REPUBLIKA.CO.ID, YOGYAKARTA -- Peneliti Pusat Kajian Anti Korupsi (PUKAT) UGM, Oce Madril mengatakan, penangkapan Wakil ketua Komisi Pemberantasan Korupsi (KPK) Bambang Widjayanto mengulang kembali tragedi cicak versus buaya. "Ini modelnya dengan tuduhan penyalahgunaan wewenang," katanya, Jumat (23/1).
Oce menilai penangkapan tersebut memang ada kaitannya dengan penetapan status Komjen Budi Gunawan sebagai tersangka.
Menurut Oce, penangkapan itu justru merupakan bentuk intervensi Polri terhadap upaya hukum yang dilakukan KPK. "Harusnya kalau tidak terima, lakukan upaya hukum dengan pengajuan pra peradilan bukan penangkapan," katanya.
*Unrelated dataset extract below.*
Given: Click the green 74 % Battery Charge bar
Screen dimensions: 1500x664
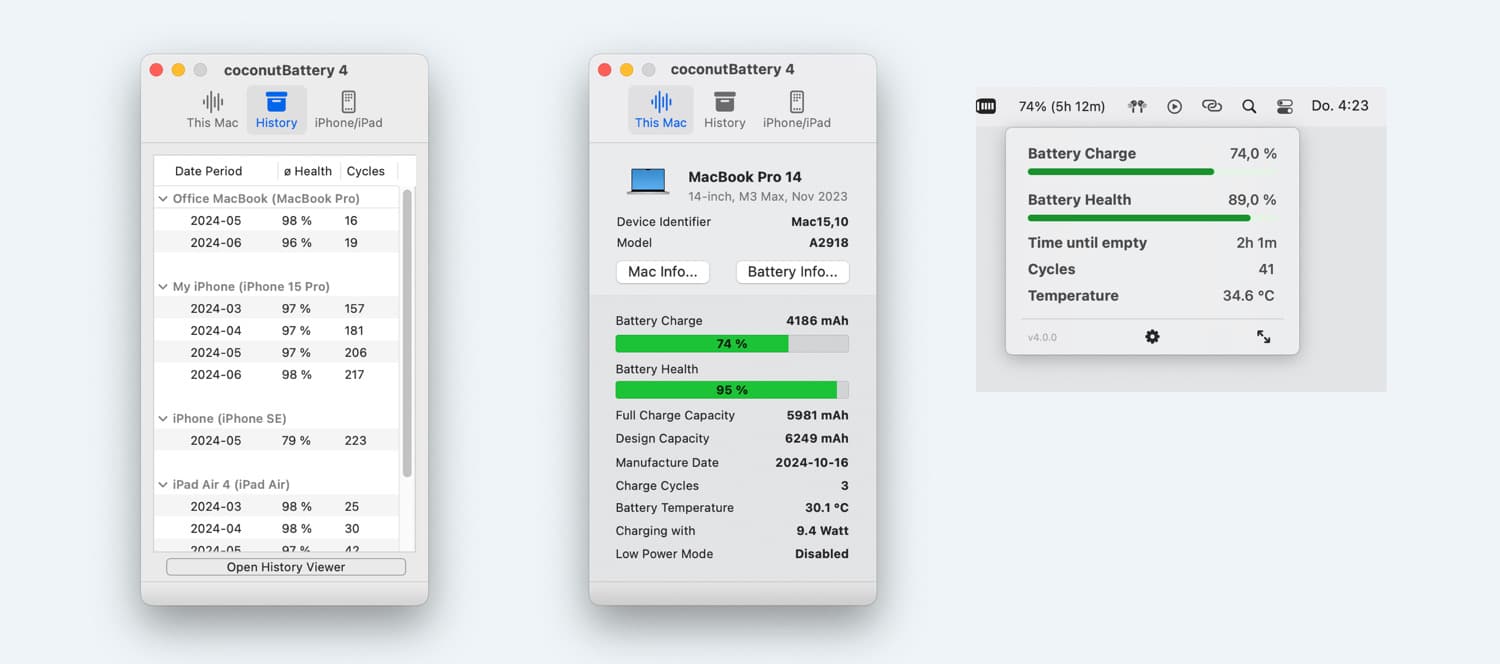Looking at the screenshot, I should pos(702,344).
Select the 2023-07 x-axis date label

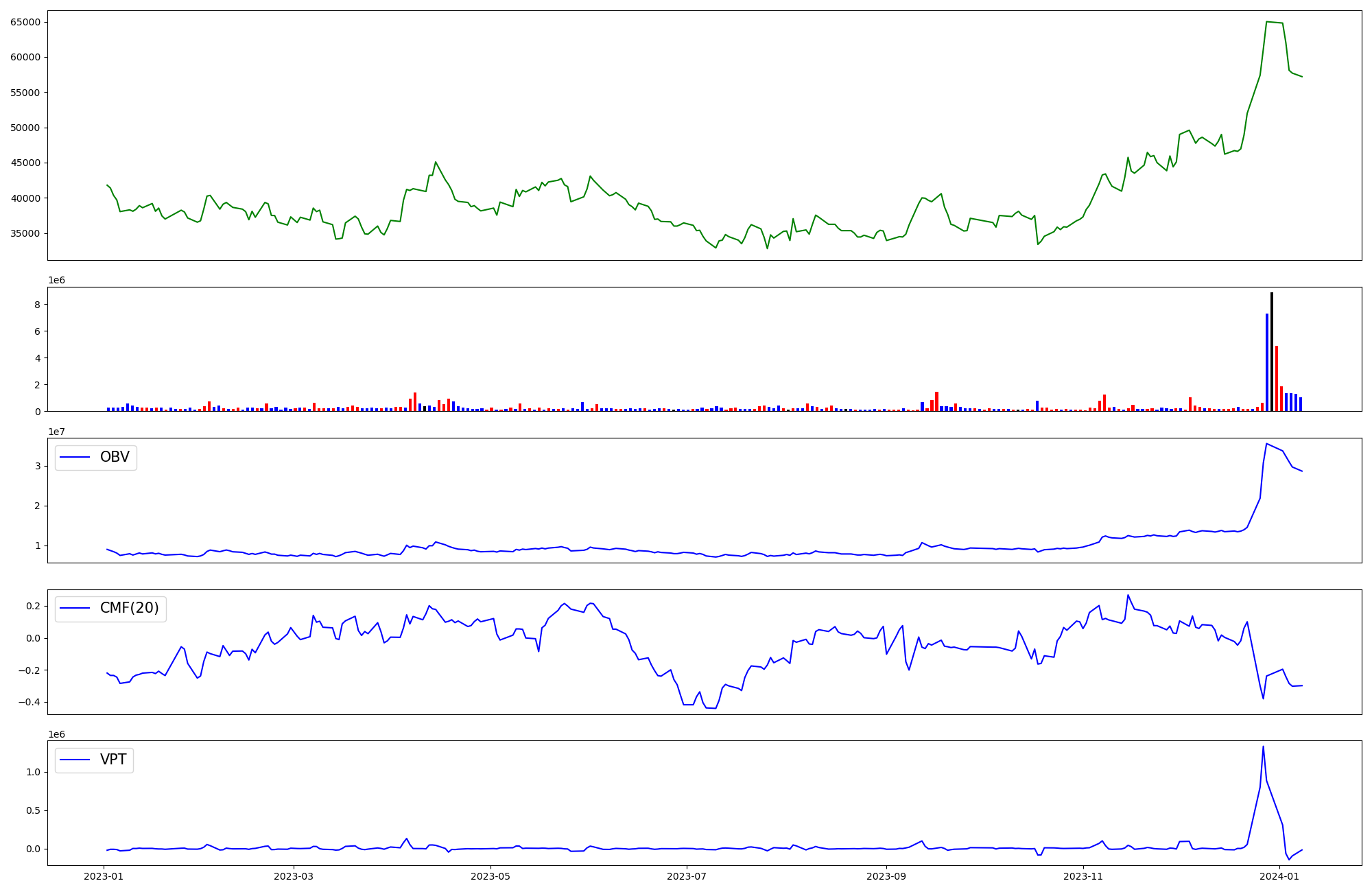tap(687, 876)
Melalui pra peradilan, kata Oce, nanti akan dibuktikan apakah penetapan status tersangka itu menyalahi aturan hukum atau tidak. "Kalau seperti ini adalah upaya nonhukum. Jangan sampai upaya nonhukum (penangkapan) ini menghacaukan proses hukum," katanya.
Ia menilai, penangkapan Bambang Widjayanto semakin membuat gaduh iklim hukum dan politik di Indonesia. Karena itu kata dia, presiden harus turun tangan menyelesaikan kasus ini. "Kalau begini terus yang terjadi adu kekuatan. Presiden harus bersikap. Karena ini sudah gaduh sekali," ujarnya.
Presiden sebagai kekuatan yang bisa mengendalikan polisi dan jaksa harus bisa meredam pihak kepolisian agar tidak melakukan tindakan di luar hukum. "Ini negara hukum maka presiden harus menyelamatkan hukum di negara ini," ujarnya.